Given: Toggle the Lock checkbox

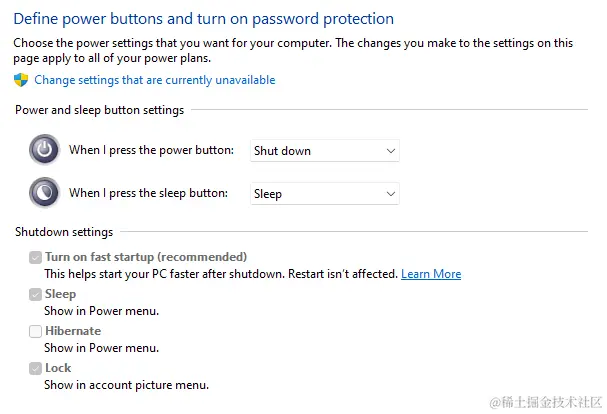Looking at the screenshot, I should coord(36,368).
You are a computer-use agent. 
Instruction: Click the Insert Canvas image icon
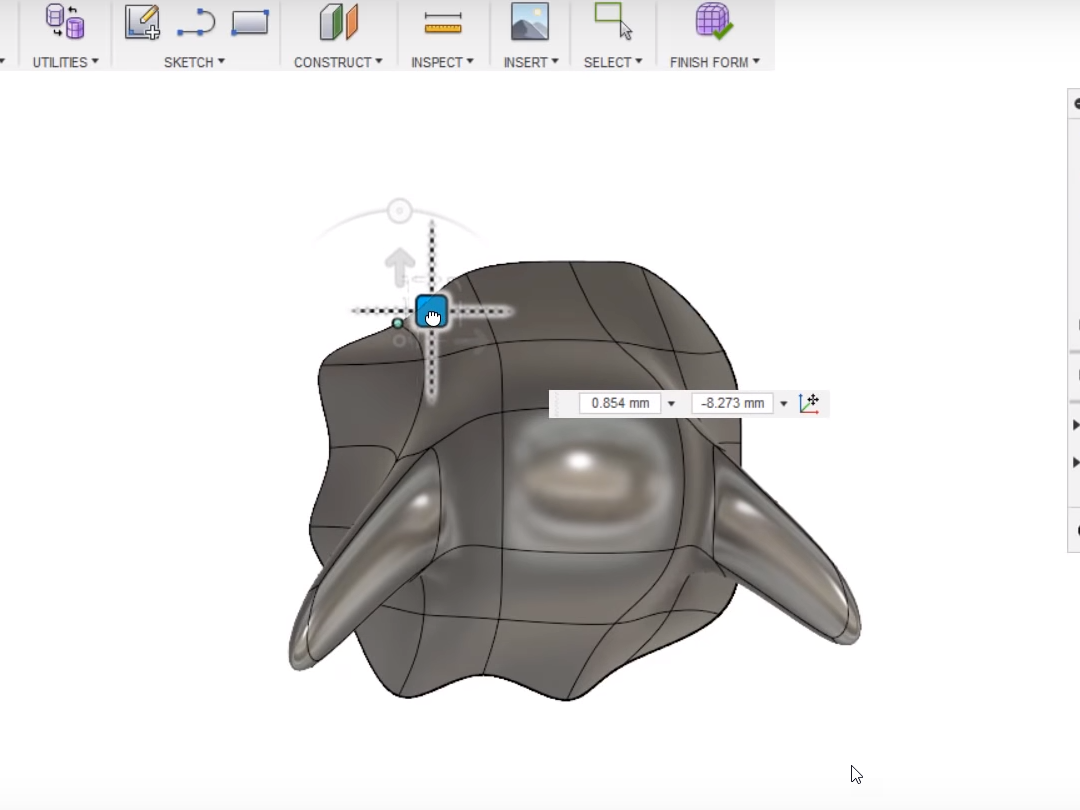(x=529, y=22)
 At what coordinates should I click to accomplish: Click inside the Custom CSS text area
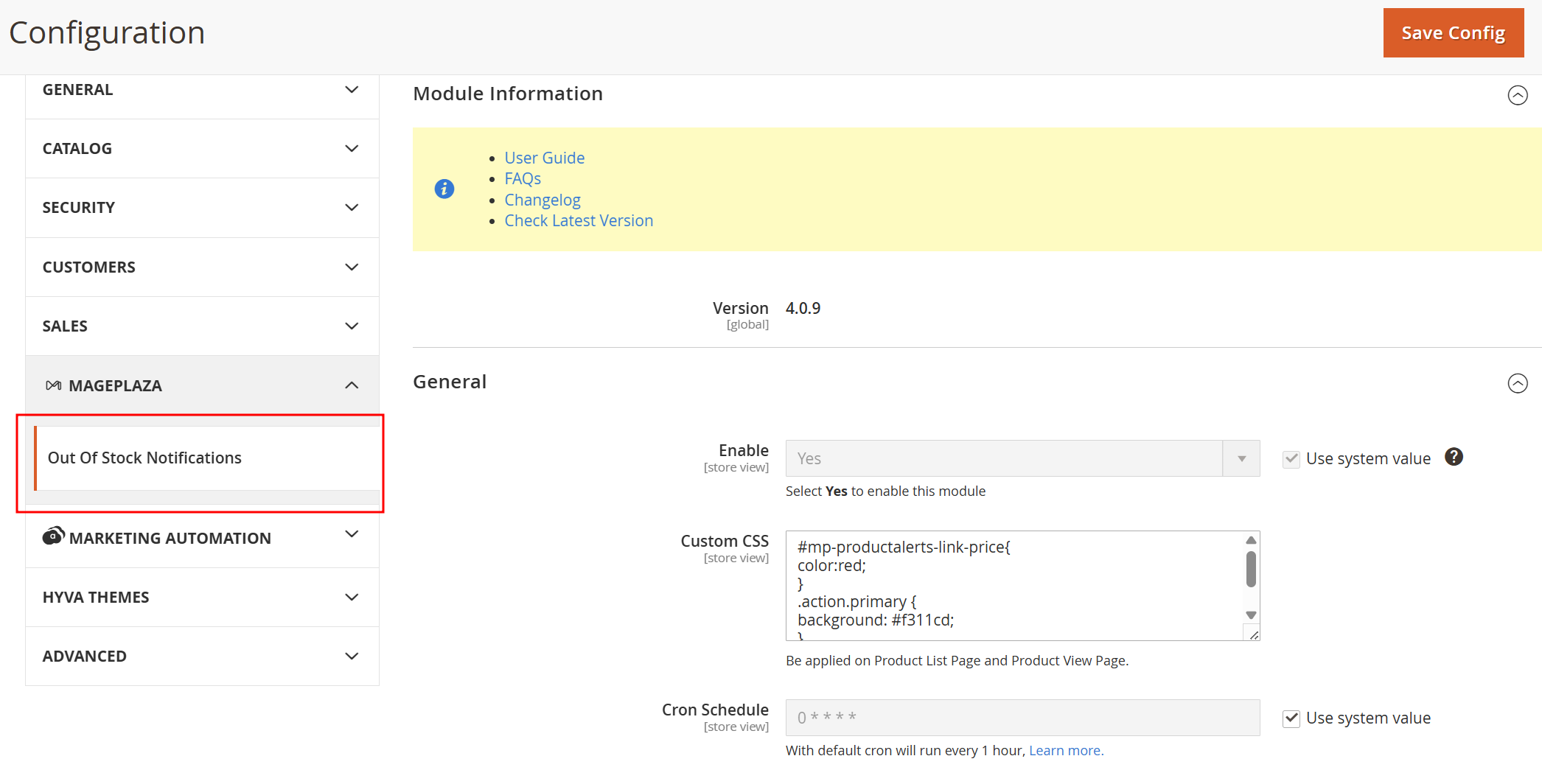coord(1014,585)
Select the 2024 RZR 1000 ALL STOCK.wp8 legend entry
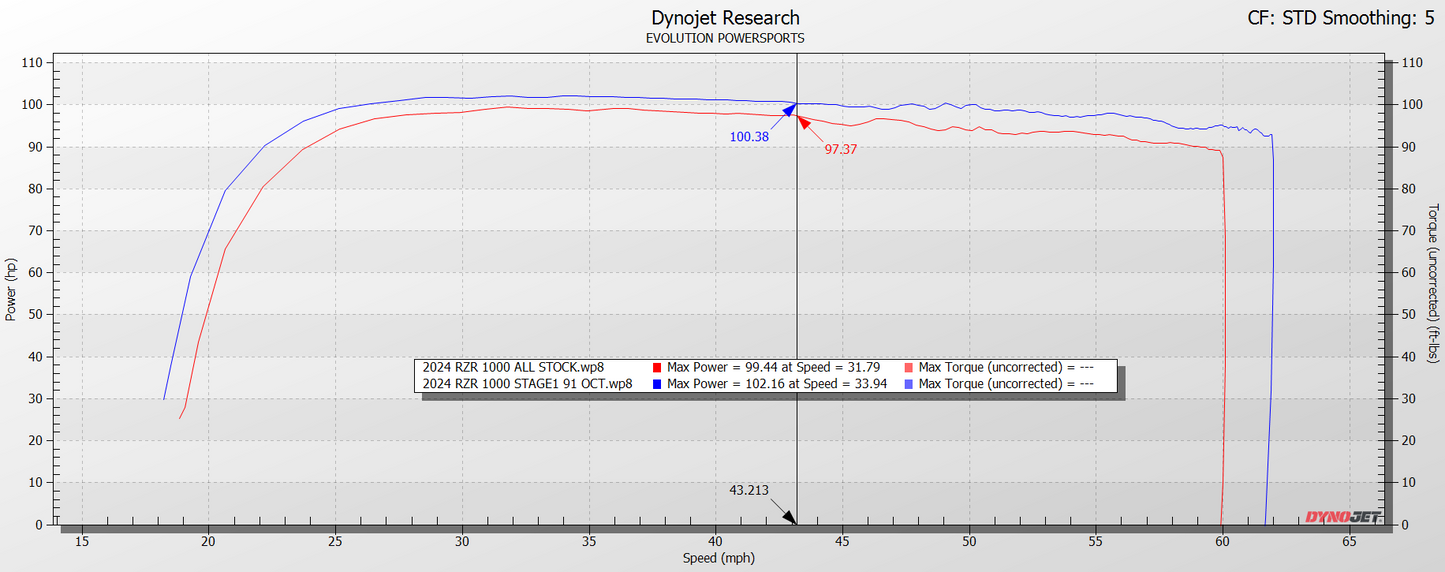The width and height of the screenshot is (1445, 572). 513,367
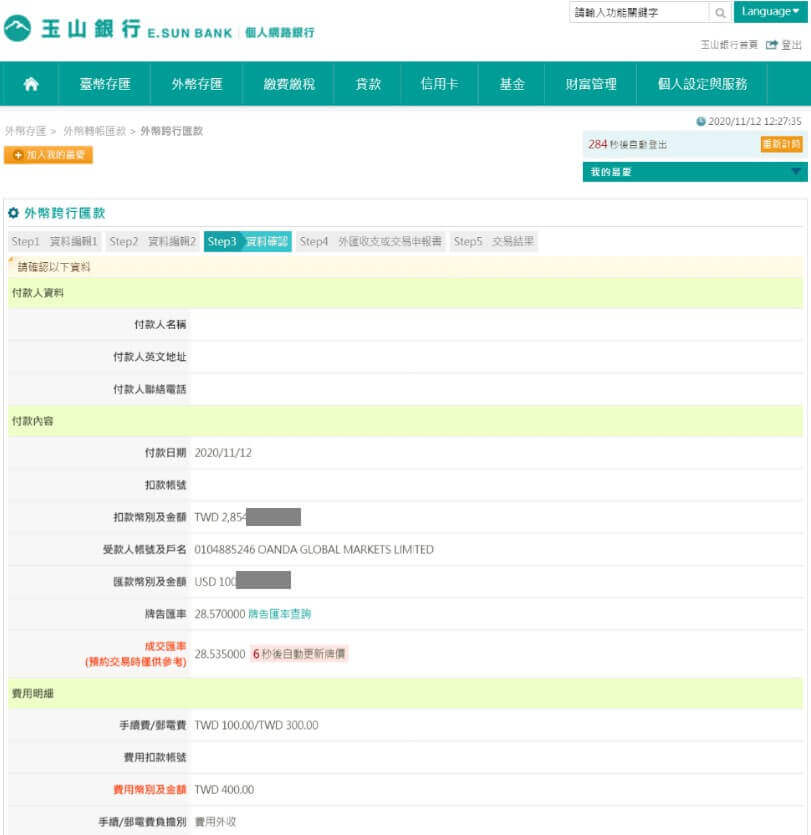The height and width of the screenshot is (835, 811).
Task: Select the Step1 資料編輯1 tab
Action: pos(55,241)
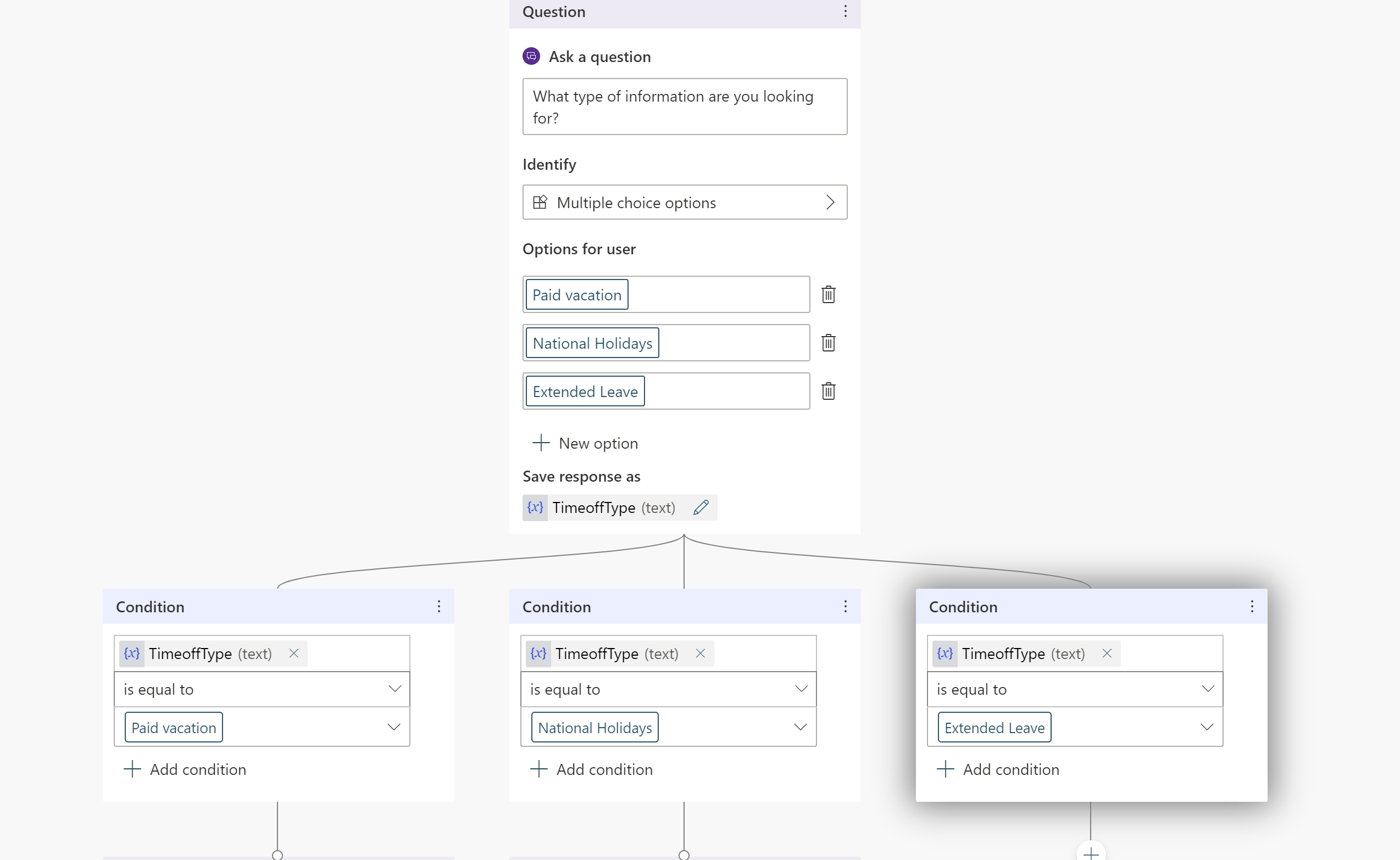Click the three-dot menu on Question node
This screenshot has width=1400, height=860.
[845, 11]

###

**Your instructions**:
Word for word, return all the entries and skip their pictures.

**Your solution**:
Given: Toggle the Lock checkbox

Looking at the screenshot, I should coord(36,368).
You are a computer-use agent. 
Instruction: Click the Insert Canvas image icon
(x=529, y=22)
 At what coordinates should I click to accomplish: Click inside the Custom CSS text area
coord(1014,585)
Select the 2024 RZR 1000 ALL STOCK.wp8 legend entry
The width and height of the screenshot is (1445, 572). 513,367
The height and width of the screenshot is (835, 811).
Task: Select the Step1 資料編輯1 tab
Action: pos(55,241)
Click the three-dot menu on Question node
This screenshot has width=1400, height=860.
[845, 11]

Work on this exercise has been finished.